- Theatrical release poster
- Directed by: Azhar Kinoi Lubis
- Written by: Lele Laila
- Produced by: Andi Suryanto; Marcella Daryanani;
- Starring: Taskya Namya; Wafda Saifan; Arla Ailani; Givina Lukita; Bukie B. Mansyur; Ratna Riantiarno; Elly D. Luthan; Shaqueena Medina Lukman;
- Cinematography: Muhammad Firdaus
- Music by: Aghi Narottama; Tony Merle;
- Production company: Lyto Pictures
- Release date: January 29, 2025;
- Running time: 105 minutes
- Country: Indonesia
- Language: Indonesian

= Pengantin Iblis =

2025 Indonesian horror film

Pengantin Iblis is a 2025 Indonesian supernatural horror film directed by Azhar Kinoi Lubis, written by Lele Laila, and produced by Lyto Pictures. The film stars Taskya Namya, Wafda Saifan, and Arla Lailani, and is about a mother's desperate sacrifice to save her daughter.

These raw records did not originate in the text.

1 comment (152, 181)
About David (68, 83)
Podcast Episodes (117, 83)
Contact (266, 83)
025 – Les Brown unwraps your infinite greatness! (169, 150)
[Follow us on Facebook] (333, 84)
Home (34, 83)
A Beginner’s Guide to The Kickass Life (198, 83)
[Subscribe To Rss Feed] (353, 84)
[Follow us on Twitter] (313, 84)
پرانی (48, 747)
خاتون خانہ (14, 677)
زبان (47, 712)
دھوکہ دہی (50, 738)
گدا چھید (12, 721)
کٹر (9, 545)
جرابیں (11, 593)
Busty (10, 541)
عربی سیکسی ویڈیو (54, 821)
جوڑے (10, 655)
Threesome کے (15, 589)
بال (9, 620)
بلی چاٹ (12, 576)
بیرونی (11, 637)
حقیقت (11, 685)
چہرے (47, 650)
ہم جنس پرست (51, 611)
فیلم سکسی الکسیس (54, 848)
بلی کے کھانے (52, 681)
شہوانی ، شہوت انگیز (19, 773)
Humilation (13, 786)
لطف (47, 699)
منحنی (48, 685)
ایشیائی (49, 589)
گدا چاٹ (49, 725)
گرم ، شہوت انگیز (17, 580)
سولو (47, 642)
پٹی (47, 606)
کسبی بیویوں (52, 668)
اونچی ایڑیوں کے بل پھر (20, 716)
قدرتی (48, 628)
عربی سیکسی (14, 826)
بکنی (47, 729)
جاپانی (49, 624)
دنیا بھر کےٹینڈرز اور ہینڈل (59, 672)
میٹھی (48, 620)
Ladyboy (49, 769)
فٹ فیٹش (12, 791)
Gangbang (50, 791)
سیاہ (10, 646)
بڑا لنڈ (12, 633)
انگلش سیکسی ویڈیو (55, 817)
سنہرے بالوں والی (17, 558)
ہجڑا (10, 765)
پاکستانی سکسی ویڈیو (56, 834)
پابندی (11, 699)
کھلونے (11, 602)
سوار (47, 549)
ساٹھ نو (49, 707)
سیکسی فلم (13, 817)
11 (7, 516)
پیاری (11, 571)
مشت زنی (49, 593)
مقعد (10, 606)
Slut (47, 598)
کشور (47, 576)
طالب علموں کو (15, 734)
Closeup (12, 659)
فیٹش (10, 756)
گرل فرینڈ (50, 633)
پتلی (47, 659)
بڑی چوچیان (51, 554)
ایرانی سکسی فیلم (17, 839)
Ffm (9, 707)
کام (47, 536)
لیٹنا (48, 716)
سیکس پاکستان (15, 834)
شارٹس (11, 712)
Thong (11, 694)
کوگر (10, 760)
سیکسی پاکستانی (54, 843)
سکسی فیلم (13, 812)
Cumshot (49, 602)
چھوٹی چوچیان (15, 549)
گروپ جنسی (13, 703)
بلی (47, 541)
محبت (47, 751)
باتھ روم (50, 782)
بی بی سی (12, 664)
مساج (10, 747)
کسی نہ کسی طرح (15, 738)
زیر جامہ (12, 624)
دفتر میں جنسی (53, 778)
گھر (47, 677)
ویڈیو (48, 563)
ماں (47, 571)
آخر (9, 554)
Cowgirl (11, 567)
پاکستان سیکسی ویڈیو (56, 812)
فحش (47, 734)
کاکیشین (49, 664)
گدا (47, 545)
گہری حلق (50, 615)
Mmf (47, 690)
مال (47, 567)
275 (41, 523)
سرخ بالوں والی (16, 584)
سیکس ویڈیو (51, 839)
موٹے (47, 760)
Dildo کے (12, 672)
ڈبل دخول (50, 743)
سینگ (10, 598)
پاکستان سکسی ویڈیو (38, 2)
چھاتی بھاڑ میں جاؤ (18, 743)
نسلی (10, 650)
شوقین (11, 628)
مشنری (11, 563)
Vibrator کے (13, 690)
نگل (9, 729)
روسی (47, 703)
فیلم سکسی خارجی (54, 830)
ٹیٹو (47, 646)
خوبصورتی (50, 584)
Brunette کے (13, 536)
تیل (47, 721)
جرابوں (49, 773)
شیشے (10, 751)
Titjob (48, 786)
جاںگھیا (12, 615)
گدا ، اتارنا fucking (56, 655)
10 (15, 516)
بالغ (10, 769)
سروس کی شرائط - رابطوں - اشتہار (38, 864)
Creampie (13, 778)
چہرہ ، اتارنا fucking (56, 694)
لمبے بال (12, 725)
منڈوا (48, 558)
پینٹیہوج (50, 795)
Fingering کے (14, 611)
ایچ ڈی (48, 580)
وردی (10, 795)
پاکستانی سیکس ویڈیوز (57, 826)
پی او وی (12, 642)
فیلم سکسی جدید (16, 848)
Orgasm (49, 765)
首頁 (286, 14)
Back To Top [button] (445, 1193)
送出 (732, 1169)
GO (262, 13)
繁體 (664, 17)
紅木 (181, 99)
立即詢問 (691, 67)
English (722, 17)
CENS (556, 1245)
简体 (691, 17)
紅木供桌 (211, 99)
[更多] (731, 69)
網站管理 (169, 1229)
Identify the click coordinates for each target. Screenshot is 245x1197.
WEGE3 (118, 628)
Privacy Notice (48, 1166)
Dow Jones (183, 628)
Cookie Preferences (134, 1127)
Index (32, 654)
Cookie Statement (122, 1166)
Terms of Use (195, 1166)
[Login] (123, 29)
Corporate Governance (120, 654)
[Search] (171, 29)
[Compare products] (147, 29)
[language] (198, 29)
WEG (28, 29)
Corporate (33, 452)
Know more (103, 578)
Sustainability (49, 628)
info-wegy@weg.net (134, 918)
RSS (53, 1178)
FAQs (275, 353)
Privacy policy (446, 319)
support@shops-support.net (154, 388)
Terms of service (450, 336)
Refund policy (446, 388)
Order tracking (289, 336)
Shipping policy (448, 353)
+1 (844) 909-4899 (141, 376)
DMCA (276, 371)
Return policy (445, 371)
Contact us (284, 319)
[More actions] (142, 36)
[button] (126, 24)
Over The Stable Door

The film had its world premiere at the Gala Premiere in Jakarta on 22 January 2025, premiered on Indonesian theatres on 29 January, and on Netflix on 5 June.

== Plot ==
Ranti is the mother of her beloved daughter Nina, who is disabled since birth. Her husband Bowo is a fisherman who is frequently away. To help support the family, she sells chicken at the market. She has difficulties balancing domestic affairs and work with the unceasing demands of her mother-in-law, where she feels that her husband does not defend him enough. One day, a tragic accident befalls Nina, leaving her critical and in need of immediate operation. Bowo is working at sea and uncontactable, while the procedure costs is too large and her family-in-law refuses to help. At the hospital, an old woman offers a way to heal her daughter. Desperate due to the high costs and small success chance, she accepts her offer to be the Demon's Bride. Ritual is performed on Kliwon Tuesday, where she is wedded to a demon. After the ritual, Nina suddenly is healed without operation.

Since then, weird occurrences start to happen around the house, such as Ranti frequently taking midnight baths and her appearances at two simultaneous places. When her sister-in-law Siti records and threatens to spread videos of her taking midnight baths, Ranti becomes brutal and threatens her with a knife at the market, before killing her, pulling her fetus out of her womb, and burying her in the backyard. Ranti goes to the old woman, but she says that the demon is already one with her and the marriage will last for life. Ranti continues to kill, including her brother-in-law Bayu, her mother-in-law, and Bowo. Nina tells her mother that she is willing to be disabled again as long as her mother can return to normal. Ranti becomes lucid and orders Gita to go with Nina. She burns herself, and Gita goes with Nina while the house burns to ashes.

Nina loses control of her legs again, while Gita finds Ranti's red shirt in the wardrobe.

== Cast ==
- Taskya Namya as Ranti
- Wafda Saifan as Bowo, Ranti's husband
- Arla Lailani as Gita, Ranti's sister-in-law
- Shaqueena Medina Lukman as Nina, Ranti's daughter
- Bukie B. Mansyur as Bayu, Ranti's brother-in-law
- Givina Lukita Dewi as Siti, Ranti's sister-in-law
- Ratna Riantiarno as Mrs. Dian
- Elly Lutan as Mrs. Utari

== Video game adaptation ==
A video game adaptation by Lyto Games was released for PC and mobile on 26 December 2024. With the film's 29 January wide release, this earns the film a MURI record as the first Indonesian horror film adapted into a video game.